====== SOURCE DATA ======

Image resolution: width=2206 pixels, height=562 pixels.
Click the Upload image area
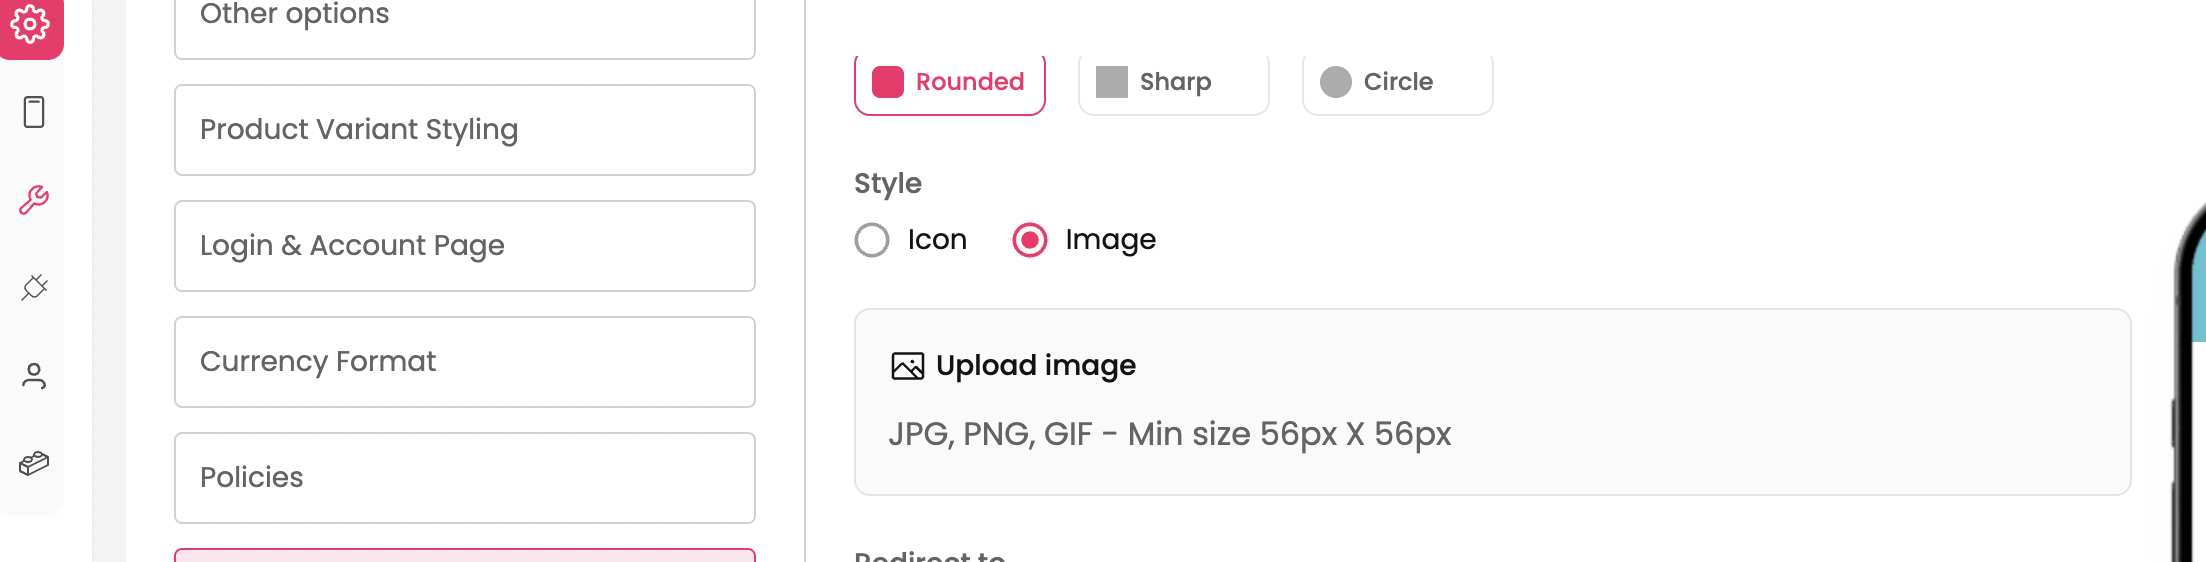1491,402
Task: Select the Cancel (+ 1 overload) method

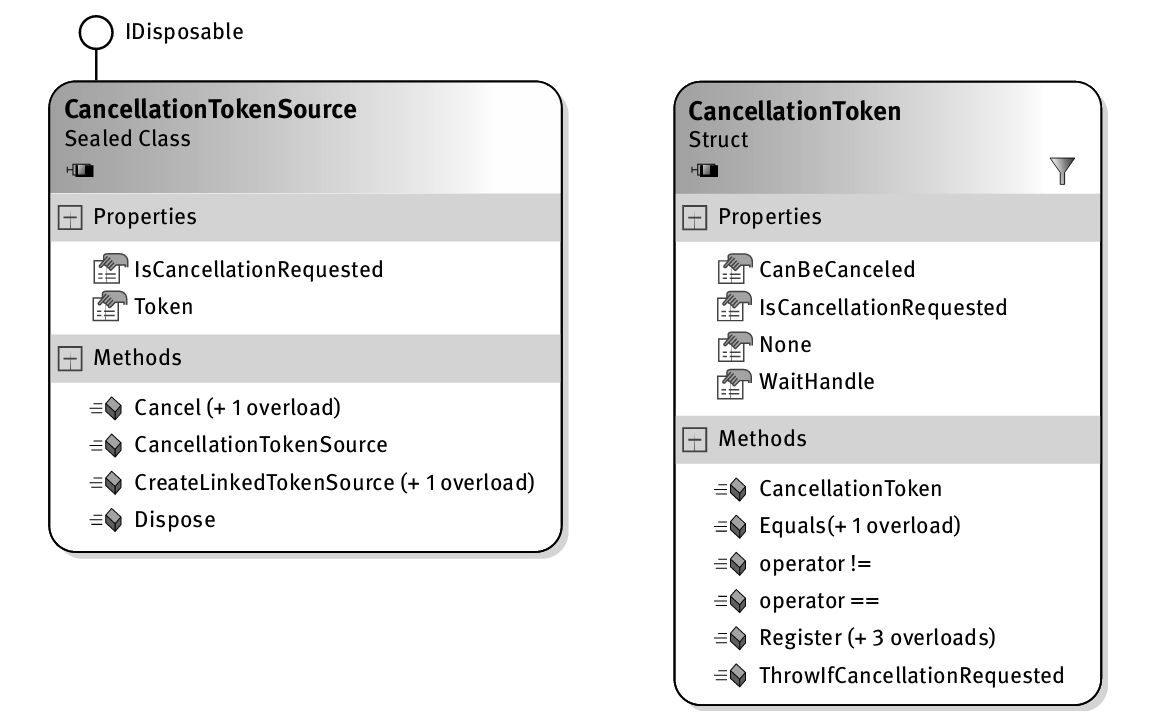Action: click(237, 408)
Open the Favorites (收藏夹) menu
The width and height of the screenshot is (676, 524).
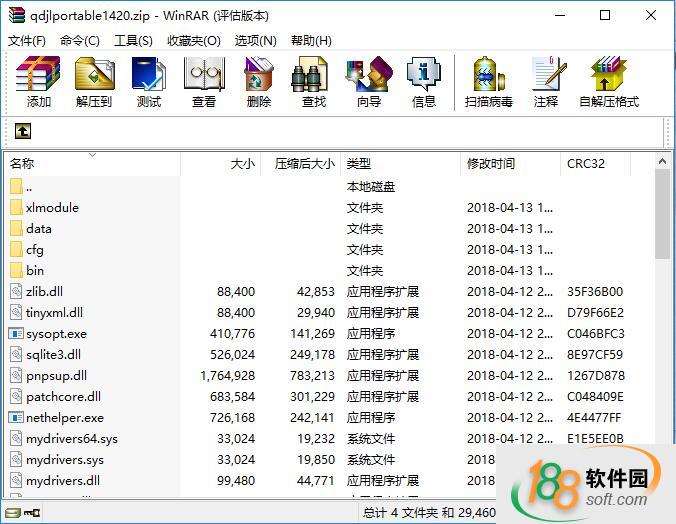(x=193, y=41)
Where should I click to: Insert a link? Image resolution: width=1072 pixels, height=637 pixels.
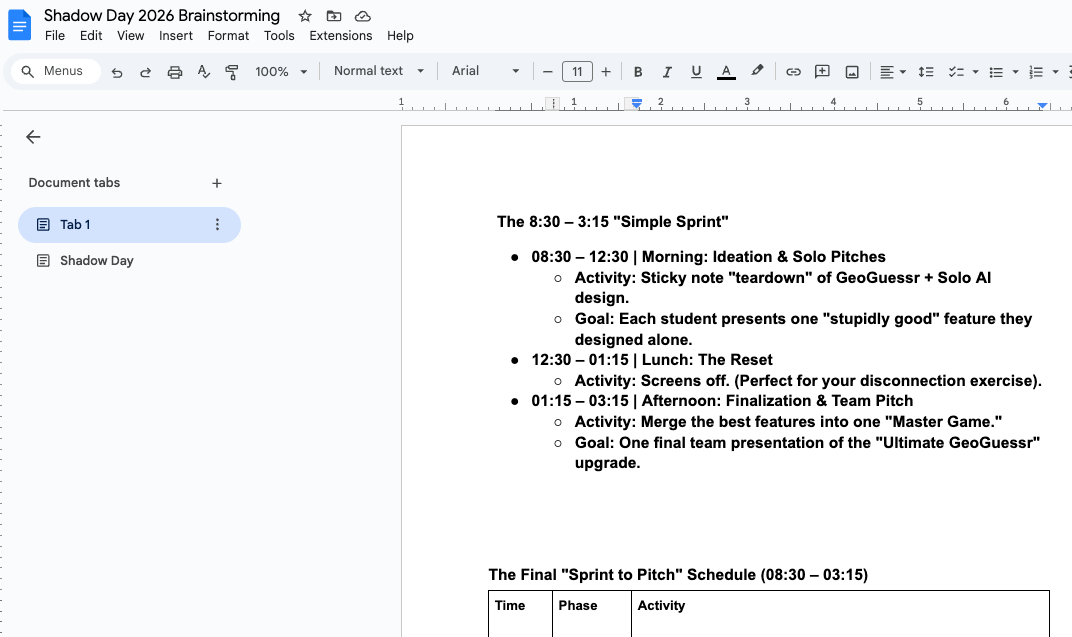[x=792, y=71]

======

From the line containing "Task: Select the Cancel (+ 1 overload) method" to the last line of the records above, return each line exactly, both ends included, and nothing more. Leave out the pictures.

Task: Select the Cancel (+ 1 overload) method

Action: click(237, 408)
Open the Favorites (收藏夹) menu
The width and height of the screenshot is (676, 524).
(x=193, y=41)
Where should I click to: Insert a link? Image resolution: width=1072 pixels, height=637 pixels.
[x=792, y=71]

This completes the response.